Makes 12 large (24 small)

INGREDIENTS:

8oz Unsalted Butter

4oz superfine sugar

10oz all purpose flour

½ teaspoon salt

METHOD:

1. Pre-heat the oven to 320F. Line a baking sheet with parchment paper.

2. Cream the butter and sugar together with a wooden spoon or in a food mixer. Until light and fluffy.

3. Sift in the flour gradually, and mix until the dough comes together.

4. Shape the dough into a sausage like shape, about 1inch in diameter, and cut off slices about .3 inch thick, and place them on the prepared baking tray. Use the back of a fork to slightly flatten them, and to give a ridged effect.

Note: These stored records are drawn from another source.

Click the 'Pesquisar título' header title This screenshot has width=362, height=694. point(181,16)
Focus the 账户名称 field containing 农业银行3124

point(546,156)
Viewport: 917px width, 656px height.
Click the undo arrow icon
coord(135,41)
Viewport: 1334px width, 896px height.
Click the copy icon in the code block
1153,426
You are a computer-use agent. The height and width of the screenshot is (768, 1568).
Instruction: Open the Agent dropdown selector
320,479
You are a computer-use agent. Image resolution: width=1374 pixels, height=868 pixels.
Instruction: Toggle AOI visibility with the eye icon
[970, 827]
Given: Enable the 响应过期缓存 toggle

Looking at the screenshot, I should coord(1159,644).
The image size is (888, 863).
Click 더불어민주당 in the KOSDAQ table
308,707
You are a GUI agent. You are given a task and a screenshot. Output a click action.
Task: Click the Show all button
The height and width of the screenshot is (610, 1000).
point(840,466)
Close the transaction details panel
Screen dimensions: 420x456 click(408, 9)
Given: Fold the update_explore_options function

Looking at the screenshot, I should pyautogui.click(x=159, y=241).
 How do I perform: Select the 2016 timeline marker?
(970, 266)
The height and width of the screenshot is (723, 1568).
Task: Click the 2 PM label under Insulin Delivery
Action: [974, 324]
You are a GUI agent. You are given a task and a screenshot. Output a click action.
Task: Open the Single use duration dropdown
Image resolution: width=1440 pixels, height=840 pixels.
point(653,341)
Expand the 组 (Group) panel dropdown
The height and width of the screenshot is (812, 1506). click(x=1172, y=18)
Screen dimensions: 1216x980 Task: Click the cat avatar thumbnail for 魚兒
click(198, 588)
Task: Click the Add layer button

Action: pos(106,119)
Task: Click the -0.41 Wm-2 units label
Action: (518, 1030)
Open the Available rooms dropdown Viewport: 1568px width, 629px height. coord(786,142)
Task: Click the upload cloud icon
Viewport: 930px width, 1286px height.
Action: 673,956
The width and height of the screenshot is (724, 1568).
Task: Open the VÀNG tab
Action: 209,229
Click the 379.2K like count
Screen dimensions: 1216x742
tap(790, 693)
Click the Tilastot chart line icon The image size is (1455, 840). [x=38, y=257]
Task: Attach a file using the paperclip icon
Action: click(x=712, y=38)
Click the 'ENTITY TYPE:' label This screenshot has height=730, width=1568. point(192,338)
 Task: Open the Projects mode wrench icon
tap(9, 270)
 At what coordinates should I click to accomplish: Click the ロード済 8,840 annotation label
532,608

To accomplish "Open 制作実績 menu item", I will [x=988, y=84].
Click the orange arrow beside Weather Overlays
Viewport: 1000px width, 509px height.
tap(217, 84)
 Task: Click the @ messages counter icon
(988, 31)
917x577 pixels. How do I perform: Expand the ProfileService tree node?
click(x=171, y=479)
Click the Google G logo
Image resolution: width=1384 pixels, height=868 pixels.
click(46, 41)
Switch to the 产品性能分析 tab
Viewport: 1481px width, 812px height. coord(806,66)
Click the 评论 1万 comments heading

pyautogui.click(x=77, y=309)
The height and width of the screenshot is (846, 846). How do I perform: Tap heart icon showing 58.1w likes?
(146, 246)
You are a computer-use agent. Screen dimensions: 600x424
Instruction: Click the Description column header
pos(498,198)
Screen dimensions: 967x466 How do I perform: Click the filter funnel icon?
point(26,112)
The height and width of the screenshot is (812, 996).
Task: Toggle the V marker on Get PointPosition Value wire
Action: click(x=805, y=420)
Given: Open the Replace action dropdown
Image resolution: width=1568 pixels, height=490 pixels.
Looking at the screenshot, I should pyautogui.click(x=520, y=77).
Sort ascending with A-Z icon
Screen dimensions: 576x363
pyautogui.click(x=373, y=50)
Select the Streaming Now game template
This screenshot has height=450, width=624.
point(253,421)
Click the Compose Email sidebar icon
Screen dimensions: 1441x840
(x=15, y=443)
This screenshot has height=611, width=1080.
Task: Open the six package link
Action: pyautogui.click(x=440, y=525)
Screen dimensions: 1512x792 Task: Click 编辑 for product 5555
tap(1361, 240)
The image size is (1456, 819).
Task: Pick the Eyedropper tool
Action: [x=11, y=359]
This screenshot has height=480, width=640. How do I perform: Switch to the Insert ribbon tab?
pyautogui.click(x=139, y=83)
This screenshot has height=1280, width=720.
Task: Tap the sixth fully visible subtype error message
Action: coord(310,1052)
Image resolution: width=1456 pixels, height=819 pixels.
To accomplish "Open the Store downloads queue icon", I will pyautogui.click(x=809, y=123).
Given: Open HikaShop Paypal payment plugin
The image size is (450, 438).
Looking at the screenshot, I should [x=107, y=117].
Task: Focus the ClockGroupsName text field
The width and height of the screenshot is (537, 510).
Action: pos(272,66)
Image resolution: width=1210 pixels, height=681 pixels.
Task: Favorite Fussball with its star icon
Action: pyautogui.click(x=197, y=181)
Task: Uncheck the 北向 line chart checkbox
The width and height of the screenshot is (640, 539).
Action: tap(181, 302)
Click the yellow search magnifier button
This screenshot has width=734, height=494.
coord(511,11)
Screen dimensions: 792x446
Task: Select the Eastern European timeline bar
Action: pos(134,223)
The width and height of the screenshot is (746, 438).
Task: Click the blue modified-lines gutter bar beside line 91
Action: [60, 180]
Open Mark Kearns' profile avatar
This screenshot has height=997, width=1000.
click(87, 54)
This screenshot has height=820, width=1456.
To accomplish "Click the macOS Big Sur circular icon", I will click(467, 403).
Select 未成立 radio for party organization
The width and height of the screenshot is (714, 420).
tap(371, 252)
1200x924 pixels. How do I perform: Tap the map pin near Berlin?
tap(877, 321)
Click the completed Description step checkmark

5. Then place the uncooked cookies in a fridge for 15 minutes. Then after that straight into the pre-heated oven for 15 minutes, or until a light golden colour. Placing them in the fridge will give you a shorter, crunchier texture.

6. Remove from the butter cookies oven and the baking tray and on to a cool rack.

VARIATIONS

ORANGE AND CINNAMON BUTTER COOKIES

Add 2 teaspoons of fresh orange zest and 1 teaspoon of ground cinnamon to the mix.

CHOCOLATE LEMON COOKIES

Add 2 teaspoons of fresh lemon zest to the mix. Once the cookies are baked and cooled, dip half of the cookies in melted dark or milk chocolate and sprinkle 1 teaspoon of lemon zest over the chocolate. Allow to set in a cool place.

FRESH ROSEMARY AND SEA SALT BUTTER COOKIES

Add 2 teaspoons of fresh rosemary, finely chopped to the mix. And sprinkle 1 teaspoon of sea salt over the cookies before you bake them.